Riccardo Rattazzi, The Path Integral approach to Quantum Mechanics, Lecture Notes for Quantum Mechanics IV, 2009, page 21.

I am having some issues to understand the small $\hbar$ expansion.

Consider the path integral in quantum mechanics giving the amplitude for a spinless particle to go from point $x_i$ to point $x_f$ in the time interval $T$ $$ \int D[x]e^{i\frac{S[x]}{\hbar}}=\ldots $$ where $$ S[x]=\int_{0}^{T}dt\,\mathcal{L} $$ let's assume now that the action has one stationary point $x_0$. Let's change the variable of integration in the path integral from $x$ to fluctuations around the stationary point $$ x=x_0+y $$ $$ \ldots=\int D[y]e^{i\frac{S[x_0+y]}{\hbar}}=\ldots $$ Let's Taylor expand the action around $x_0$ $$ S[x_0+y]=S[x_0]+\frac{1}{2}\int_0^T dt_1dt_2\,\frac{\delta^2S}{\delta x(t_1)\delta x(t_2)}\bigg|_{x_0}y(t_1)y(t_2)+\ldots $$ which leaves us with $$ \ldots=e^{i\frac{S[x_0]}{\hbar}}\int D[y]e^{\frac{i}{2\hbar}\int_0^T dt_1dt_2\,\frac{\delta^2S}{\delta x(t_1)\delta x(t_2)}\bigg|_{x_0}y(t_1)y(t_2)+\ldots}=\ldots \tag{1.65} $$ this is where the author considers the rescaling $$ y=\sqrt{\hbar}\tilde{y} $$ which leaves us with $$ \ldots=e^{i\frac{S[x_0]}{\hbar}}\int D[y]e^{\frac{i}{2}\int_0^T dt_1dt_2\,\frac{\delta^2S}{\delta x(t_1)\delta x(t_2)}\bigg|_{x_0}\tilde{y}(t_1)\tilde{y}(t_2)+\mathcal{O}(\hbar^{1/2})} \tag{1.66} $$ and we "obviously" have an expansion in $\hbar$, so when $\hbar$ is small we may keep the first term $$ e^{i\frac{S[x_0]}{\hbar}}\int D[y]e^{\frac{i}{2}\int_0^T dt_1dt_2\,\frac{\delta^2S}{\delta x(t_1)\delta x(t_2)}\bigg|_{x_0}\tilde{y}(t_1)\tilde{y}(t_2)} $$ I do not like this rationale at all.
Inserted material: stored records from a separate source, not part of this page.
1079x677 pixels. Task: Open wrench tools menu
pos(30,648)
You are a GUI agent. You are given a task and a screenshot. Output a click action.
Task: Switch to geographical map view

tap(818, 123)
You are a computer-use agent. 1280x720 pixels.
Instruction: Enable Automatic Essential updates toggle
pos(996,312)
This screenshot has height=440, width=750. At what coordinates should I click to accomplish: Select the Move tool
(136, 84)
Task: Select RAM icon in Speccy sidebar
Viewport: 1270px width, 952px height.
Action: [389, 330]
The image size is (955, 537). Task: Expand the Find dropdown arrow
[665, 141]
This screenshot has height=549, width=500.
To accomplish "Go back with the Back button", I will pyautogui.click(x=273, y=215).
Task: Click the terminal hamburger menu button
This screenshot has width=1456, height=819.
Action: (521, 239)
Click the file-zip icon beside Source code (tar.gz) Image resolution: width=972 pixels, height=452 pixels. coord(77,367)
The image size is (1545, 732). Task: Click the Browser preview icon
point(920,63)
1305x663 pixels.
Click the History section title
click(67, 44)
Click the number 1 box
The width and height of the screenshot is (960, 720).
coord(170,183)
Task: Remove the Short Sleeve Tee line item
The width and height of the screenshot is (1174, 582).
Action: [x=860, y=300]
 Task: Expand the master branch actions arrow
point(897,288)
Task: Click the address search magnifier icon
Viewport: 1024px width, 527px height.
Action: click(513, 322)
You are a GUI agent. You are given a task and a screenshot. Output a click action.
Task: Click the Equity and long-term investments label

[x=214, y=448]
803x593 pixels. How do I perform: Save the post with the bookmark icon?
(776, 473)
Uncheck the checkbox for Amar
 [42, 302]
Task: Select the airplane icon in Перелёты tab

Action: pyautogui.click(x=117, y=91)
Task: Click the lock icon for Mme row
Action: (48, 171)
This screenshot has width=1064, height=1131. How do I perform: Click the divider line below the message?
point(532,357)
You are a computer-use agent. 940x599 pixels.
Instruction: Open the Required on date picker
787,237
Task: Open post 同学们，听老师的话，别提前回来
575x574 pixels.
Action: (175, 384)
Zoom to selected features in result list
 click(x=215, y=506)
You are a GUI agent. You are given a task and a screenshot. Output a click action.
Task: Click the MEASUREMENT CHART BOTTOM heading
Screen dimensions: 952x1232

It's all based on the rescaling of $y$ we have introduced, but had we done $$ y=\frac{1}{\hbar^{500}}\tilde{y} $$ we wouldn't have obtained an expansion on powers of $\hbar$ on the exponent. What is the proper justification for keeping the quadratic term?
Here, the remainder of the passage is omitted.